> _Excerpt provided_:
## BEGIN

All LDS scriptures are available in Albanian.  Only the Book of Mormon is available in Serbian.  Many unit, temple, Priesthood, Relief Society, Sunday School, young women, primary, missionary, and family history materials are available in Albanian and Serbian.  Several CES manuals are available in Albanian. 

 

Meetinghouses

Church meetings are held in member’s homes. 

 

Humanitarian and Development Work

In 1999, the Church donated 200,000 pounds of blankets and clothing to Kosovo refugees temporarily living in Macedonia.[6]  90,000 pounds of humanitarian aid was donated later that year to refugees.[7]  Many Church members hand-made quilts and donated them to the Church to distribute to the needy in Kosovo during the crisis.[8]  By the end of the year, more than 100,000 quilts had been made and donated.[9]

 

 

Opportunities, Challenges and Prospects

 

Religious Freedom

There are no restrictions forbidding proselytism, foreign missionaries, or church activities for religious groups without government recognition.  Concerns over the political stability of the region and low living standards have likely delayed the placement of full-time LDS missionaries.  Difficulty for non-traditional Christian groups purchasing land and obtaining building permits may create challenges later for the LDS Church once membership size and activity merit larger meetinghouses.

## END

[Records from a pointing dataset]

## BEGIN

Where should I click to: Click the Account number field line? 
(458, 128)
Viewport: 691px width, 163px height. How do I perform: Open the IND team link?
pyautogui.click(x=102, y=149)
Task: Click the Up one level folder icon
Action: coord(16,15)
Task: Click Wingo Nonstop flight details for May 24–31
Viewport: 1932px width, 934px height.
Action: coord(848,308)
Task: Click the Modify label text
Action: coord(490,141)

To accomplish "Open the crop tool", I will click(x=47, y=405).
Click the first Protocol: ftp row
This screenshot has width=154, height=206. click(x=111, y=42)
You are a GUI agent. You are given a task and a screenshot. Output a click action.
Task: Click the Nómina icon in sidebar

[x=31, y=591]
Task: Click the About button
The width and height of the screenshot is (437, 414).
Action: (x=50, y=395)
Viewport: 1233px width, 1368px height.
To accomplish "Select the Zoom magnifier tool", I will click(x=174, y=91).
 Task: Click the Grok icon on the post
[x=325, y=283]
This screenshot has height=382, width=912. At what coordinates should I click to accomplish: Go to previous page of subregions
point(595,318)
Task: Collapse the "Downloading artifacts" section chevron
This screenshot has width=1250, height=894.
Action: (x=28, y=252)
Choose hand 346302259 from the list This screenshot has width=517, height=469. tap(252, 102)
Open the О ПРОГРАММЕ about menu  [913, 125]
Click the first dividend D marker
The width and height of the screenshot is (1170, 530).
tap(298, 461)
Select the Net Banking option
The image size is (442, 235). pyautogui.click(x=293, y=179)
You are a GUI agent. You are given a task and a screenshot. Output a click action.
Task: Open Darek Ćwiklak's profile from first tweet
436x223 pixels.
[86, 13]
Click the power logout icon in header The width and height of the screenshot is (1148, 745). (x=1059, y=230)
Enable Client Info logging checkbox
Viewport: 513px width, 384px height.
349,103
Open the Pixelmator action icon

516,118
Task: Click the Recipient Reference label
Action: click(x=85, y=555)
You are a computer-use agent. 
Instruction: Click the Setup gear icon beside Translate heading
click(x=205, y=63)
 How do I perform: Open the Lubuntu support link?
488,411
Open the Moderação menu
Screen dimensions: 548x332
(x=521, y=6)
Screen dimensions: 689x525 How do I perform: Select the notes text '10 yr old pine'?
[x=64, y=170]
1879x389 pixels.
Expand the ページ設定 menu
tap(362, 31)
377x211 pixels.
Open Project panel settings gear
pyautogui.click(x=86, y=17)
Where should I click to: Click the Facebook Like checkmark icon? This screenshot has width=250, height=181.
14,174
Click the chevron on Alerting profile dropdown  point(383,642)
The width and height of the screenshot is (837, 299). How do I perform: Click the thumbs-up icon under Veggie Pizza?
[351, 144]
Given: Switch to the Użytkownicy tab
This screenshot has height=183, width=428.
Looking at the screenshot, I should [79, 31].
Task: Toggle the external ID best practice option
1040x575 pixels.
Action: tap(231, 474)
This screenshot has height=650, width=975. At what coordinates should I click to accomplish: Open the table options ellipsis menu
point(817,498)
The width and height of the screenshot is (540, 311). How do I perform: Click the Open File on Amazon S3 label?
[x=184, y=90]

## END

Rewrite the paragraph in the LDS Church excerpt above that begins "In 1999, the Church donated" as a short bulleted list, keeping its main facts.

- 1999: The Church donated 200,000 pounds of blankets and clothing to Kosovo refugees temporarily living in Macedonia.
- Later that year: It donated 90,000 pounds of humanitarian aid to refugees.
- During the crisis: Many Church members hand-made quilts and gave them to the Church to distribute to the needy in Kosovo.
- By year's end: More than 100,000 quilts had been made and donated.